Report how many lines in the records below contain the string "dimensions", counting only exact-case matches. Give the number alone.
═══
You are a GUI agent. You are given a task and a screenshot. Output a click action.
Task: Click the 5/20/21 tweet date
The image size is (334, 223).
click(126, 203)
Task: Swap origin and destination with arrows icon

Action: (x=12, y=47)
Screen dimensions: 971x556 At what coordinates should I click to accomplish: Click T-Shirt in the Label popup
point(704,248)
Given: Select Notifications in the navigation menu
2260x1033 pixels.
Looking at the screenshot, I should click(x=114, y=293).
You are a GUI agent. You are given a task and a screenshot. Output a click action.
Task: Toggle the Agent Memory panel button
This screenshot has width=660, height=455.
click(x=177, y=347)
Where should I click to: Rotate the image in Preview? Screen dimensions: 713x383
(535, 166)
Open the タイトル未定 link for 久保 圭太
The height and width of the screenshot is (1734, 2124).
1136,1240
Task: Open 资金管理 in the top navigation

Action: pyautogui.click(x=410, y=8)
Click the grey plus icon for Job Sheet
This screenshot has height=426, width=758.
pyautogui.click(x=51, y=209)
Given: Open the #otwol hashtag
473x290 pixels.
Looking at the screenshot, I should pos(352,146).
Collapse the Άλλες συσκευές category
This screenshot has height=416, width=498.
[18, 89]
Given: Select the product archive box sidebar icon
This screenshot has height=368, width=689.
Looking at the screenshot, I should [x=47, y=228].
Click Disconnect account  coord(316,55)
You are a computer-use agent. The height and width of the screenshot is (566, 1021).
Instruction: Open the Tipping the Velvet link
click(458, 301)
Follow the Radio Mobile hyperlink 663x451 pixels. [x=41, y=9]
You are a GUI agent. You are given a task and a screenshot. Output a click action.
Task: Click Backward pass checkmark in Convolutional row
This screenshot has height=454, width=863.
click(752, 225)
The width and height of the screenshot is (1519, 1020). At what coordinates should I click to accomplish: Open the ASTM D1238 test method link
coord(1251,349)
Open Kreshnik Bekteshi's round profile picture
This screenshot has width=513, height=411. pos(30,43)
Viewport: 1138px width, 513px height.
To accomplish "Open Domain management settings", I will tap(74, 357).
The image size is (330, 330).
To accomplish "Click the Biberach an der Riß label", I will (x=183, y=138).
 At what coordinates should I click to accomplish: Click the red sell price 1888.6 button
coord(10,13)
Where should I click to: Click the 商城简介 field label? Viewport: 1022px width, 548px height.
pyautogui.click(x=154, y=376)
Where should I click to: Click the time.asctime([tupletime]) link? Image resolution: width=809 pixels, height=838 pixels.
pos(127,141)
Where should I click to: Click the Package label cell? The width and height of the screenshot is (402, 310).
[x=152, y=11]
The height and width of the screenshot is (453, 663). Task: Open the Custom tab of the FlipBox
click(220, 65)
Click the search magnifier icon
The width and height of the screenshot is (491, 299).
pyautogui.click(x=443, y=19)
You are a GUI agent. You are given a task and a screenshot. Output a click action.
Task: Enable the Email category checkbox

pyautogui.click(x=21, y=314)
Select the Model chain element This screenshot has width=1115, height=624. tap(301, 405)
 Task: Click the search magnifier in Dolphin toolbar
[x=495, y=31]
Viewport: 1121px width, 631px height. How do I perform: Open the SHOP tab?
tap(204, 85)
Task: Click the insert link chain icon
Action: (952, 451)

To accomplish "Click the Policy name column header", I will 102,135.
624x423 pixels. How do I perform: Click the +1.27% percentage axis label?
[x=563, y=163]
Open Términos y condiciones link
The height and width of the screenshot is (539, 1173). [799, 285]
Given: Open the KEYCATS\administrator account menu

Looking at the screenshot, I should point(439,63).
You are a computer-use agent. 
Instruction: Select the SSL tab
═══
TASK SOLUTION> 2